D’après le Traité de Maastricht, chaque Etat membre s’est engagé à contrôler ses propres finances. En réalité ce n’est pas le cas. Désormais, l’UE tente de bricoler avec le Traité de Maastricht et la Banque centrale européenne (BCE), de son côté, est intoxiquée par ses interventions.

Sans un budget fédéral et une aide colossale que de nouveaux membres de la zone euro pourraient apporter, l’austérité – et non les diamants – est éternelle

Certains, à Bruxelles admettent que l’euro est dans une impasse. Sans un budget fédéral et une aide colossale que de nouveaux membres de la zone euro pourraient apporter, l’austérité – et non les diamants – est éternelle. Et les membres les plus pauvres en paieront le prix. Même si l’Europe ne peut pas se défaire de l’euro (les banques européennes seraient incapables de revenir en arrière) la seule issue, c’est-à-dire l’intégration de nouveaux membres à la zone euro, est bloquée.

Le somnambulisme mène à la médiocrité

La tragique crise financière de la Grèce a démontré que la troïka pouvait imposer en toute impunité des réformes sociales à un Etat souverain. Cela représentait une forme «d’intégration», mais toujours sous l’égide de la despotique troïka. En conséquence, Bruxelles ne pouvait que perdre davantage de sa légitimité politique.

Certains anciens responsables de la Commission européenne pensent que la bataille pour l’Europe sera essentiellement juridique. La Commission européenne veut maintenant faire croire à tout le monde que les règles de l’Espace Schengen s’appliquent toujours. Même si ce n’est pas le cas. Même s’il n’y a plus de libre circulation à l’intérieur de Schengen. Même si la Hongrie et la Slovaquie ont tout de suite contesté la décision du Conseil européen d’allouer des quotas de migrants à chaque Etat membre.

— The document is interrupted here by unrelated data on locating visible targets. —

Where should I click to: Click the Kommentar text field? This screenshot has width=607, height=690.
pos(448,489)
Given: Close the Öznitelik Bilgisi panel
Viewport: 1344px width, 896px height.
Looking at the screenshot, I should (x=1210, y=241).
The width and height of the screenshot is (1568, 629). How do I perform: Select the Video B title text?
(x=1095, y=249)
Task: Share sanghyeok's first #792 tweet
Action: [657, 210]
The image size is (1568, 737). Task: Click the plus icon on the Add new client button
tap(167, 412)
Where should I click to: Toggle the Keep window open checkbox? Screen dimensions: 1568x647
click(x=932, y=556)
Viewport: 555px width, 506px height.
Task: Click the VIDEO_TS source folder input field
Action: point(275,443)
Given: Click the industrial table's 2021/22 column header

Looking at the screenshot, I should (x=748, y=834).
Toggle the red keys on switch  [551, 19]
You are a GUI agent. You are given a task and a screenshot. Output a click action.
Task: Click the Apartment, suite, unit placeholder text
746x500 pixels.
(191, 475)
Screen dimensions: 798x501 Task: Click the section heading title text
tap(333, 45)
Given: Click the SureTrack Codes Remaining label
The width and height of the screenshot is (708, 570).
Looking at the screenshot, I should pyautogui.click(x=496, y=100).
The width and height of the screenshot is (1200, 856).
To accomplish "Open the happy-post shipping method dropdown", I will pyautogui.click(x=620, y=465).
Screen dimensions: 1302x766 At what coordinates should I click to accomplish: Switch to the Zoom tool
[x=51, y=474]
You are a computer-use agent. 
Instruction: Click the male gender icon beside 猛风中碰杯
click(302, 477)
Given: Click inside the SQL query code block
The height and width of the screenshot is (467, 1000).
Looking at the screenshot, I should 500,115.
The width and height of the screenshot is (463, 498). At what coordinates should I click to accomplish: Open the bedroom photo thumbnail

Les choses risquent de se gâter si l’Allemagne refuse l’intégration de nouveaux membres à la zone euro pour ne pas accabler davantage ses contribuables.

Pascal Lamy, ancien commissaire européen, est très contrarié par la perte d’influence de l’UE, l’érosion de ses «valeurs» et le déclin de l’identité européenne face aux Américains, aux Russes et aux Chinois.

L’Europe ne représente pas une priorité pour les Etats-Unis, plongés dans la guerre électorale. Pour eux, elle est malléable et incapable d’une quelconque influence. Pour les Russes et les Chinois, qui se sont embarqués dans une alliance stratégique, ce qui compte c’est de faire de bonnes affaires avec l’Europe, en espérant que l’Europe sache encore en faire. Mais cela s’avère impossible, notamment à cause de la myopie idéologique, de la médiocrité et/ou de la grande stupidité des dirigeants politiques de l’UE.

Ce qui nous attend n’est pas joli. Il y a ici un peu du film de Christopher Clark, Les Somnambules, qui raconte comment l’Europe a marché vers la guerre en 1914. Mais c’est finalement un spectacle américain à petit budget qui en donne la meilleure idée : Walking Dead Europe.